_The data:_
________
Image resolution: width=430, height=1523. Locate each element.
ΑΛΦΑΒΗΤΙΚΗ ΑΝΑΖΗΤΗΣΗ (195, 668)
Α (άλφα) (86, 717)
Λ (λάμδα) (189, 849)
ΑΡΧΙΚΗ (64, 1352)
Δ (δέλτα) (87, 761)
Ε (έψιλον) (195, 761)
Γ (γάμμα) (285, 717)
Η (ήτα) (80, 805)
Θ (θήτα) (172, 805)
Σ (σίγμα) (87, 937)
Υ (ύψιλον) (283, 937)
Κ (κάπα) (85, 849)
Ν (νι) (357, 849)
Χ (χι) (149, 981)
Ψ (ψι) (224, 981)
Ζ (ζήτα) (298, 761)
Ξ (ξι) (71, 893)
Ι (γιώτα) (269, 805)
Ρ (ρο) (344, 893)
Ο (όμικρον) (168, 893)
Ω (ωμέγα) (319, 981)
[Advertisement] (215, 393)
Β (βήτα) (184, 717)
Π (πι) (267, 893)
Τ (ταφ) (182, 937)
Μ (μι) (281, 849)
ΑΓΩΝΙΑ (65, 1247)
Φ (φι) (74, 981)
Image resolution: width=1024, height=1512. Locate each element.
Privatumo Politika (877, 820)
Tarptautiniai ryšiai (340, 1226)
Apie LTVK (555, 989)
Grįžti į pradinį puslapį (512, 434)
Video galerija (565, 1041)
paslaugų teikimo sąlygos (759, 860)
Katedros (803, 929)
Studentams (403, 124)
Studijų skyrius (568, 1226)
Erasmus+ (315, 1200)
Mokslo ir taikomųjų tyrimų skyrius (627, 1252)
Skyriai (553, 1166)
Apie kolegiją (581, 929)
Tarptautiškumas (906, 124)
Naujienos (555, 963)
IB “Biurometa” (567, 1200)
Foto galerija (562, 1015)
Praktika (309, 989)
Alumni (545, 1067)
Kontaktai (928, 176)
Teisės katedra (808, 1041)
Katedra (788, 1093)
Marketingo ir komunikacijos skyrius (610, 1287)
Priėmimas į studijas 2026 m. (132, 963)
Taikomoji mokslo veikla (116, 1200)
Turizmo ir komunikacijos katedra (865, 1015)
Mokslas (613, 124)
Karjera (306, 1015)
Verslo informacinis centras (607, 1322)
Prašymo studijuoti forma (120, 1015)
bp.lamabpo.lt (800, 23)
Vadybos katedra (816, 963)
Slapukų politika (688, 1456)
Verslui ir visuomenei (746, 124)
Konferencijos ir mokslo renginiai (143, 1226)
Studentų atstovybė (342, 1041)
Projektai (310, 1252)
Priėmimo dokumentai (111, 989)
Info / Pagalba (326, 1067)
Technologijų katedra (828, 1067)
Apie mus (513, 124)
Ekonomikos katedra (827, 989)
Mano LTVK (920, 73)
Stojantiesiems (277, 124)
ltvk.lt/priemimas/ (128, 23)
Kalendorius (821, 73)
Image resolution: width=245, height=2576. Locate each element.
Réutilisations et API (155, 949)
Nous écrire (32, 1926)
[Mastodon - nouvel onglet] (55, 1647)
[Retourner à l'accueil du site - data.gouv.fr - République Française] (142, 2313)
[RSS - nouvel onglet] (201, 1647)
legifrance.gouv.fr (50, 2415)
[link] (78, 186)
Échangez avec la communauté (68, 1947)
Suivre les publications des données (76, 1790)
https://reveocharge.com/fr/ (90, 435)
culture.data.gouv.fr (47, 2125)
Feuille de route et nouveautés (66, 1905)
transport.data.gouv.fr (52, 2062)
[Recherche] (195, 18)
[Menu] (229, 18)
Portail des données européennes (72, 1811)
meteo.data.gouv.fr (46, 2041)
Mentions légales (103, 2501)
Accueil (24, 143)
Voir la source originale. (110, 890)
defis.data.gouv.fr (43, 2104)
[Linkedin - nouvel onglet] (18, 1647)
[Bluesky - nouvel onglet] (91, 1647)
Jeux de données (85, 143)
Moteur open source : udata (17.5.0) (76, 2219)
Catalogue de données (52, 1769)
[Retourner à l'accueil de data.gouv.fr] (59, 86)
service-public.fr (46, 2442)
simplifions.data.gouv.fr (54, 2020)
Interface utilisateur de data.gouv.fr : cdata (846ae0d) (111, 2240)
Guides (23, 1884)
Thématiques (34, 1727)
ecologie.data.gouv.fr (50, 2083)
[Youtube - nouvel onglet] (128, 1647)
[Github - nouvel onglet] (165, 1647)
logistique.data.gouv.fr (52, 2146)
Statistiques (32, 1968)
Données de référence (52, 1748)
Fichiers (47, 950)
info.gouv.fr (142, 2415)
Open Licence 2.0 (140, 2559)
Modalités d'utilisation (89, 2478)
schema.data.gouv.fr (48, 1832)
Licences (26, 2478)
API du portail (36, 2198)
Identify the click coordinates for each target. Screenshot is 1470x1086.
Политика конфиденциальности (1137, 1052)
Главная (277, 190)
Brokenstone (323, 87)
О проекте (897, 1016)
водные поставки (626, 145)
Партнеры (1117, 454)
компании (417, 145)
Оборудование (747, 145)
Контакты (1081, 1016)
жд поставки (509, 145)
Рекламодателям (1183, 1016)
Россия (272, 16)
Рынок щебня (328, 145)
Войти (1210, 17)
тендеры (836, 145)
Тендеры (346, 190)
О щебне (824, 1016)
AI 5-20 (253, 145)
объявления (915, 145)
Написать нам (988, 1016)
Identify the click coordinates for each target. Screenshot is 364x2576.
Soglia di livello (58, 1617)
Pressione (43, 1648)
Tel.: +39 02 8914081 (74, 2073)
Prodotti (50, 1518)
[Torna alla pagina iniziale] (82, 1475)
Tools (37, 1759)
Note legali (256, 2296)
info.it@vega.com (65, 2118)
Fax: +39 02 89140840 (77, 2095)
________
_Task:_ In the entries above, the lines between the one holding "AI 5-20 (253, 145)" and the one holding "Prodotti (50, 1518)", inclusive, are to be printed exactly as written, and those alone.

_Problem solution:_
AI 5-20 (253, 145)
объявления (915, 145)
Написать нам (988, 1016)
Identify the click coordinates for each target. Screenshot is 364x2576.
Soglia di livello (58, 1617)
Pressione (43, 1648)
Tel.: +39 02 8914081 (74, 2073)
Prodotti (50, 1518)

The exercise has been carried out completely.